Optimized Gradient Boosting Models for Adaptive Prediction of Uniaxial Compressive Strength in Carbonate Rocks Using Drilling Data

Uniaxial compressive strength (UCS) is a critical geo-mechanical property used to assess the mechanical properties of subsurface formations. While the traditional laboratory tests for UCS estimation are accurate, they are time-consuming and costly. The advancements in machine learning offer a more efficient option for UCS prediction using real-time data. This work investigates the predictive ability of three types of Gradient Boosting Machines (GBMs): Standard Gradient Boosting, Stochastic Gradient Boosting, and eXtreme Gradient Boosting (XGBoost) for UCS prediction. Unlike conventional machine learning approaches, which depend on static model inputs, lagging techniques were applied where drilling depth data from earlier depths were used as input features, allowing for dynamic model changes and enhanced prediction accuracy as new data is acquired in real time.

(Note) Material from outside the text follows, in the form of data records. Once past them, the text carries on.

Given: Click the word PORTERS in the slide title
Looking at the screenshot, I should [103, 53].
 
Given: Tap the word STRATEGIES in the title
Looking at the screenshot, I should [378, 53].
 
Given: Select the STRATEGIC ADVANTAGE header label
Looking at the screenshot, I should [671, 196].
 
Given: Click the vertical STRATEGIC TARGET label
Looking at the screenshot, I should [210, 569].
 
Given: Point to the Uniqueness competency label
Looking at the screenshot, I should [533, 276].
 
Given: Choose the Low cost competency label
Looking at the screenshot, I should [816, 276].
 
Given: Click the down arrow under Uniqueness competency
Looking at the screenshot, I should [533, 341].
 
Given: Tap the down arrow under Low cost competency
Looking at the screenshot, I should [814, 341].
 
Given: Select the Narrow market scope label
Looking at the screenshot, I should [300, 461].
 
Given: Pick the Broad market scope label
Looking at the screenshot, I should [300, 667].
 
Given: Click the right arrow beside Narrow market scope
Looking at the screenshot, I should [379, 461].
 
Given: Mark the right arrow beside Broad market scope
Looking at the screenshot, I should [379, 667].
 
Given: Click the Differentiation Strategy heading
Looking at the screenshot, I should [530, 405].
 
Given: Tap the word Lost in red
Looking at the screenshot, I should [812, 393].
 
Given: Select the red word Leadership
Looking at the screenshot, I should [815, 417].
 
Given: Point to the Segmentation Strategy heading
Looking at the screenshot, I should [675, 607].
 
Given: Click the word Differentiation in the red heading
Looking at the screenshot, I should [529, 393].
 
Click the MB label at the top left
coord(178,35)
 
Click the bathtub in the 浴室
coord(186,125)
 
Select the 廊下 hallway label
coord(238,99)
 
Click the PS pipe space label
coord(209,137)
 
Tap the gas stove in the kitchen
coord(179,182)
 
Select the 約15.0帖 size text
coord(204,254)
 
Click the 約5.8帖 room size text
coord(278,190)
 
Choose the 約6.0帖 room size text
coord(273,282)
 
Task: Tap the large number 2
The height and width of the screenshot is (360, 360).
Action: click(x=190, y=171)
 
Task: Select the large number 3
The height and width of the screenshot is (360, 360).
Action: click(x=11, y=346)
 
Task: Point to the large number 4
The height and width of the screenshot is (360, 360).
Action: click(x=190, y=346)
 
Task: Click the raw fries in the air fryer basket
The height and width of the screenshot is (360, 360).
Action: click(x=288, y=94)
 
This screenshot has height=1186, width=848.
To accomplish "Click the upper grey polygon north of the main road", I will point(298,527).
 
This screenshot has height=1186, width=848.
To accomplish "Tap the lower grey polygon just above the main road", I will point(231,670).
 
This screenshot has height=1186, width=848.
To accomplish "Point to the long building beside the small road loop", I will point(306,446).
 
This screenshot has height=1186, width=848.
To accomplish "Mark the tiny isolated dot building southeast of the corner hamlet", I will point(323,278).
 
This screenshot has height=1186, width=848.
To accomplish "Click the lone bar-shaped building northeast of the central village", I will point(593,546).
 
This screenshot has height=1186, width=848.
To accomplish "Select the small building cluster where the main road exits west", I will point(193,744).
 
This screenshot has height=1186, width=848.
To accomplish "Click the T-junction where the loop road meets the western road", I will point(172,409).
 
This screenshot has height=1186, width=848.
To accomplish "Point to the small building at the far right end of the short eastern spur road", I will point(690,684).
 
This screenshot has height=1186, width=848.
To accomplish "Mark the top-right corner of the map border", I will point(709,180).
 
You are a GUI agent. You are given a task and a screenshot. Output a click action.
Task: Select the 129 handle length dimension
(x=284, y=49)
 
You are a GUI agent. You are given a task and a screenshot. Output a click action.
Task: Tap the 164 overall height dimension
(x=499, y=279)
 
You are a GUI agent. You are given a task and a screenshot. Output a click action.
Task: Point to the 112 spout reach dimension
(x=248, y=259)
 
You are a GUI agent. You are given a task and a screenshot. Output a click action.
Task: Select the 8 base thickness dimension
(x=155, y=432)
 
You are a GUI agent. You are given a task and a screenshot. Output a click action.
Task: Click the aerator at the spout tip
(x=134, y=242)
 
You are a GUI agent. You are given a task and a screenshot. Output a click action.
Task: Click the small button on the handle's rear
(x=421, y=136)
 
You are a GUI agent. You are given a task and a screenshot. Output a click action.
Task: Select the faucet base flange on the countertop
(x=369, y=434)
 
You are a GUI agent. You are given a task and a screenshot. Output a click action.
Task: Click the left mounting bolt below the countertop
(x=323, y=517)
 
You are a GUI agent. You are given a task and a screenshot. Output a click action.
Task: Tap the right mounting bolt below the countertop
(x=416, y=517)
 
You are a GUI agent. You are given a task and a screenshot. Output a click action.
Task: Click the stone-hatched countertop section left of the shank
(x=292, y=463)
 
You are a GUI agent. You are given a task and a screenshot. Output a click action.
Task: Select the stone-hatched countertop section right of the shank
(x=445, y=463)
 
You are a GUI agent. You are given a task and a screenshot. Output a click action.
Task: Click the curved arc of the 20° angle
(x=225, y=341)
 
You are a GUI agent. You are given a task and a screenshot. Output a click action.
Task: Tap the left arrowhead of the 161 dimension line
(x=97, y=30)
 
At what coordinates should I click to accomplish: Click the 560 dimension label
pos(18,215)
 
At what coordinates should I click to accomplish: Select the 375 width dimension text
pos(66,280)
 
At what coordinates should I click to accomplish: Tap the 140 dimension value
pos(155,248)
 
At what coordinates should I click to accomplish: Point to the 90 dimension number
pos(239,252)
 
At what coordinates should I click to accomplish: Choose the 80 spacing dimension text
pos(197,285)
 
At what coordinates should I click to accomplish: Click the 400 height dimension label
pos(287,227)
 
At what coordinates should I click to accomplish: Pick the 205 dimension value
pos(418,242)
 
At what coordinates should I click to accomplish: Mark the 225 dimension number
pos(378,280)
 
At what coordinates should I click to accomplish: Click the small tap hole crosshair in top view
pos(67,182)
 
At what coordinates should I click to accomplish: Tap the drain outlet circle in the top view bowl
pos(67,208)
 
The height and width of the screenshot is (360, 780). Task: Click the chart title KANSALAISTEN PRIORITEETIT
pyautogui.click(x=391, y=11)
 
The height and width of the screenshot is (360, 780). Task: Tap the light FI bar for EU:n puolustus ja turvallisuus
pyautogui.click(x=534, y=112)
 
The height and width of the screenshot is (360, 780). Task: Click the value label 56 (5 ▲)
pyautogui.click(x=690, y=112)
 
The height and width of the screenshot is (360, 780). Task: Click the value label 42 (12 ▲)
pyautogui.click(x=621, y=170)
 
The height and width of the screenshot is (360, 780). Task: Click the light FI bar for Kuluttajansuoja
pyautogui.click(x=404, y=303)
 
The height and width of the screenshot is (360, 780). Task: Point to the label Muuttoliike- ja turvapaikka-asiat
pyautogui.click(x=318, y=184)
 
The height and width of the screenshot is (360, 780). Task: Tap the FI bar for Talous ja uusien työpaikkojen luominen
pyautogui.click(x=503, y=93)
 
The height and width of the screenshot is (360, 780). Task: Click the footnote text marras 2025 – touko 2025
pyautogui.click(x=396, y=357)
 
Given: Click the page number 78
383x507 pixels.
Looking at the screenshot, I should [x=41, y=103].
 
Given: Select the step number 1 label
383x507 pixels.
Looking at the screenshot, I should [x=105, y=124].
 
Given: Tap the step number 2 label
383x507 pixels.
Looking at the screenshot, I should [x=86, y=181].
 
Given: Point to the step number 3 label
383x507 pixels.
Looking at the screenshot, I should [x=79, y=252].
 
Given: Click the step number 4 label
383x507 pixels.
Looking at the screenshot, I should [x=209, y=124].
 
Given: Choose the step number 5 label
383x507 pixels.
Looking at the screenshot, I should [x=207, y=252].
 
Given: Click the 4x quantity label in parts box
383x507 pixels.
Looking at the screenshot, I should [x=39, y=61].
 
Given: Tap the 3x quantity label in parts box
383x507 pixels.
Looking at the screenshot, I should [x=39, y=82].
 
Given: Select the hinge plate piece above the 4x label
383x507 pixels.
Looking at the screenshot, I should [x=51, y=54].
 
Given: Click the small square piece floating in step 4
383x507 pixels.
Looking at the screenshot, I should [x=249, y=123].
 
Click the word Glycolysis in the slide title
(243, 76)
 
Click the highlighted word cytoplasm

The data set included 2056 drilling data points, comprising rate of penetration (ROP), mud pumping rate (GPM), standpipe pressure (SPP), rotary speed (RPM), torque (T), and weight on bit (WOB), with an unseen validation data set of 870 points. Hyperparameter optimization significantly improved the prediction performance with XGBoost achieving superior accuracy, shown by the lowest error metrics across the test and validation data set. This technique offers significant potential for improving real-time UCS predictions in carbonate formations, enhancing drilling efficiency while reducing risks such as wellbore instability.